(DATA SUPPLIED):
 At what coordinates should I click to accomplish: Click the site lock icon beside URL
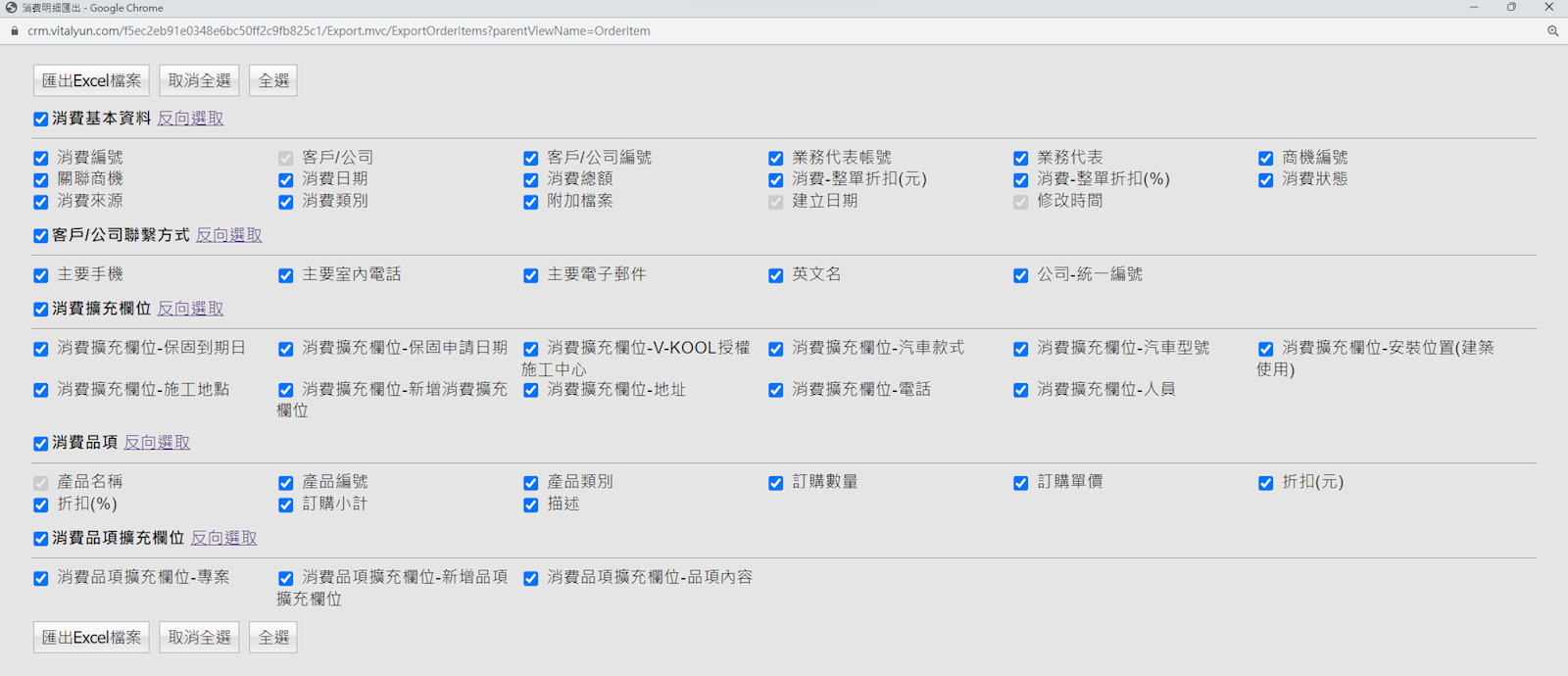tap(14, 31)
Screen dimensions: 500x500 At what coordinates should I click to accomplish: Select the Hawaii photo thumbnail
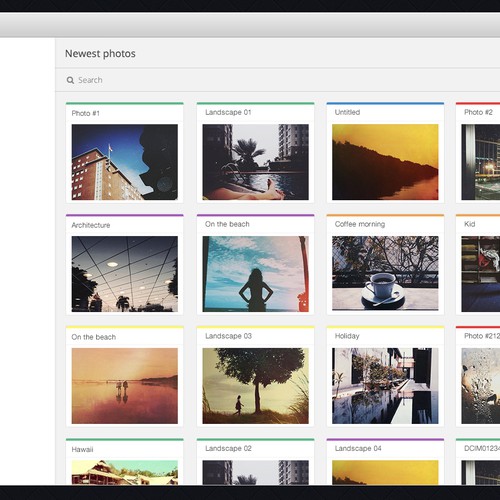125,473
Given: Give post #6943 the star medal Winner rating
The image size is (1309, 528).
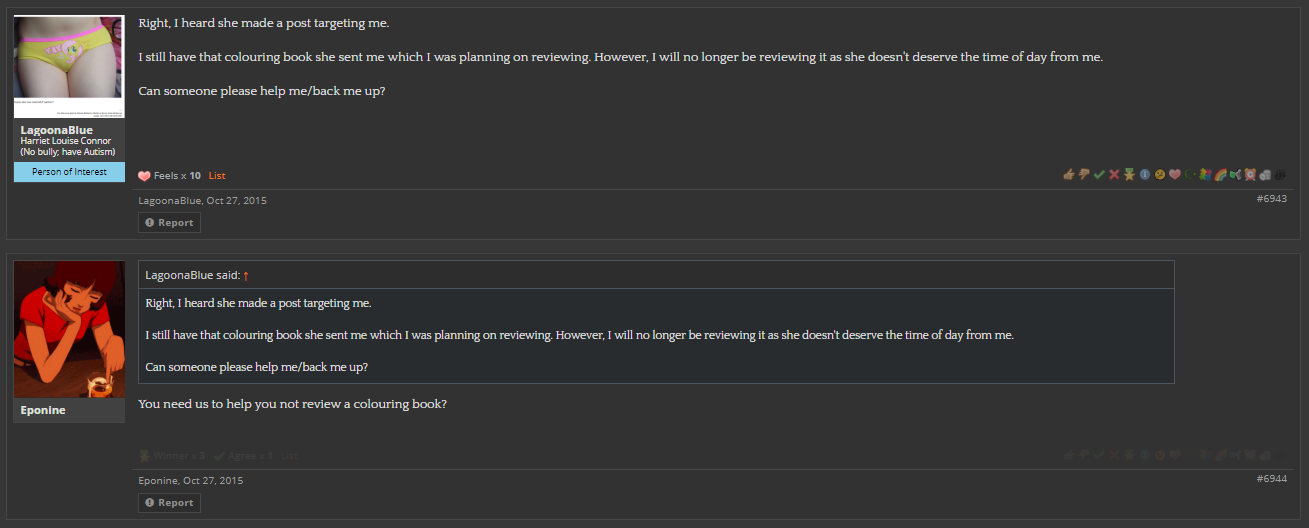Looking at the screenshot, I should coord(1129,174).
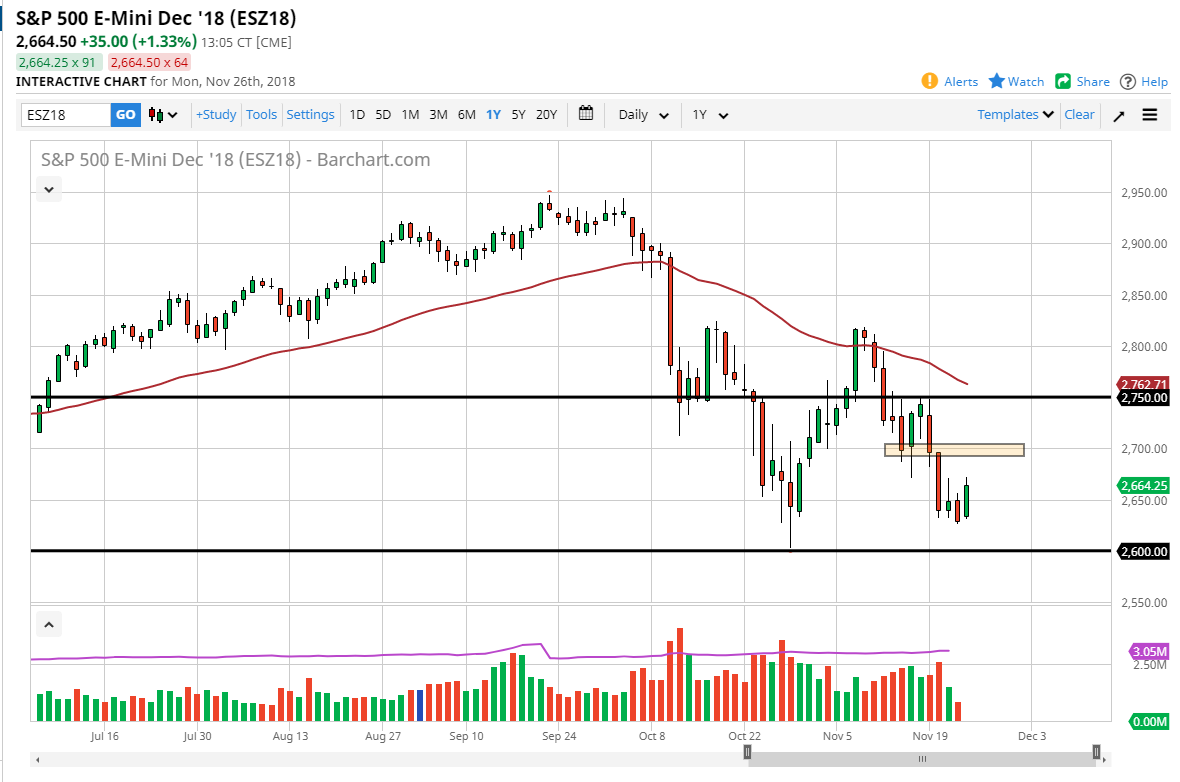
Task: Click the Alerts notification icon
Action: pos(930,81)
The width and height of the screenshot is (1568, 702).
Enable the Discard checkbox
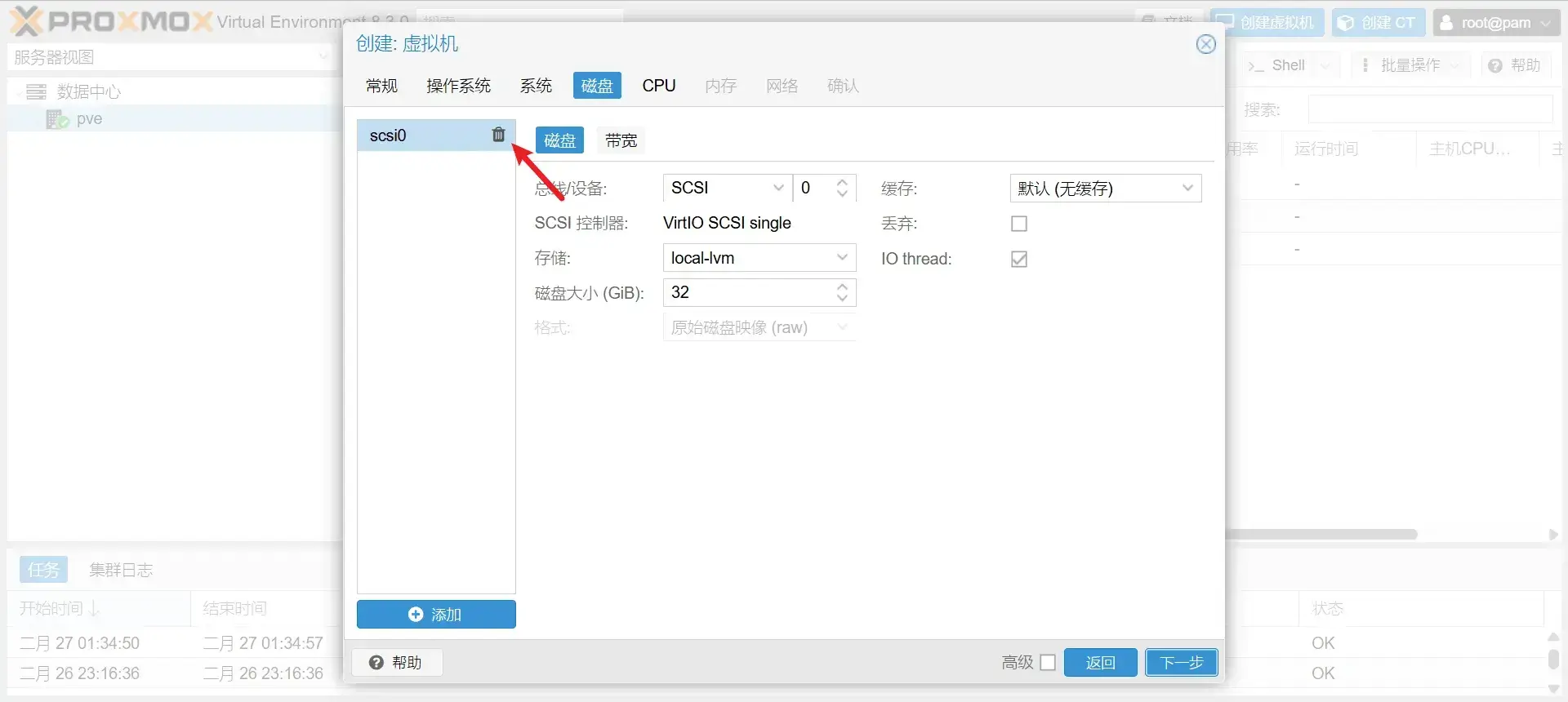[x=1018, y=224]
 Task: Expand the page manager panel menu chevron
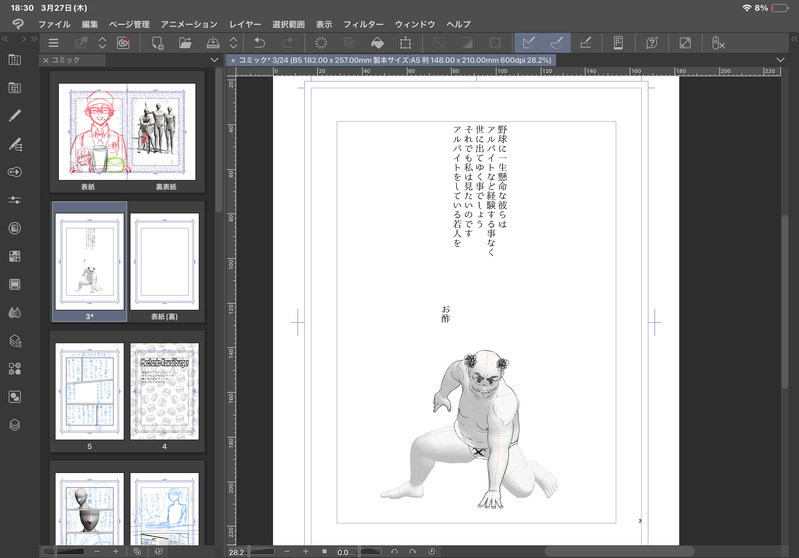pos(215,61)
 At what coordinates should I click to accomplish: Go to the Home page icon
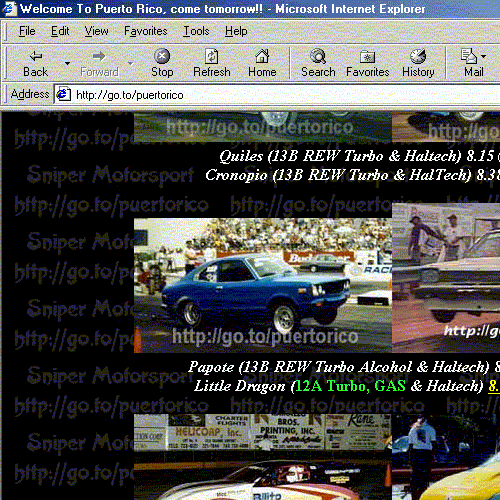tap(262, 56)
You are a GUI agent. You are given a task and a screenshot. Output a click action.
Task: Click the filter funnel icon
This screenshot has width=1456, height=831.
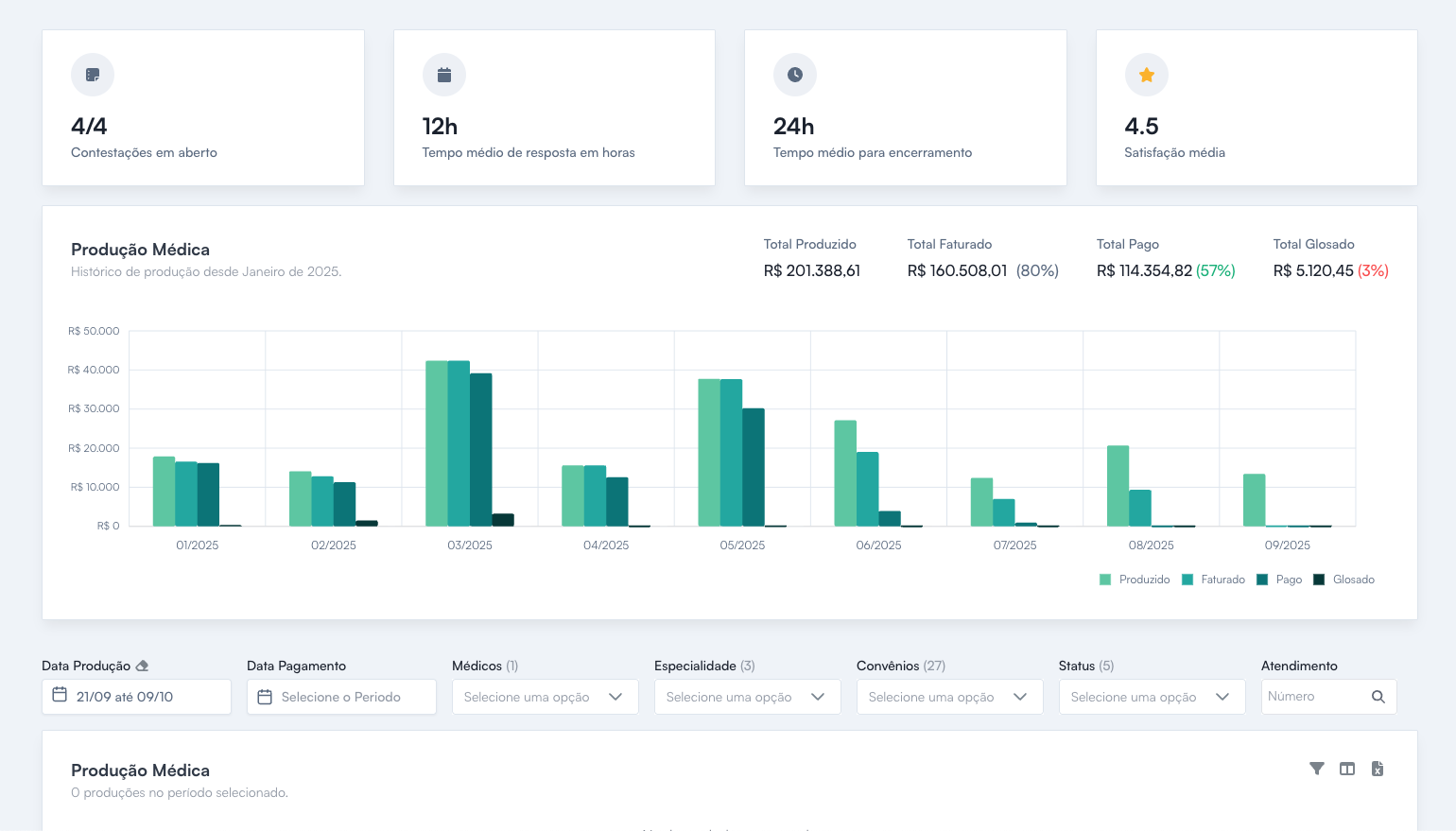coord(1316,769)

(BRIEF): The expected answer is the complete set of entries, copied verbatim, with no pictures.

(SOLUTION TO THIS EXERCISE):
 At what coordinates should I click to accomplish: Click the site lock icon beside URL
tap(14, 31)
Screen dimensions: 500x500 At what coordinates should I click to accomplish: Select the Hawaii photo thumbnail
125,473
Given: Give post #6943 the star medal Winner rating
The image size is (1309, 528).
Looking at the screenshot, I should coord(1129,174).
Task: Click the Alerts notification icon
Action: pos(930,81)
The width and height of the screenshot is (1568, 702).
Enable the Discard checkbox
[x=1018, y=224]
 Task: Expand the page manager panel menu chevron
pos(215,61)
 At what coordinates should I click to accomplish: Go to the Home page icon
tap(262, 56)
You are a GUI agent. You are given a task and a screenshot. Output a click action.
Task: Click the filter funnel icon
This screenshot has width=1456, height=831.
coord(1316,769)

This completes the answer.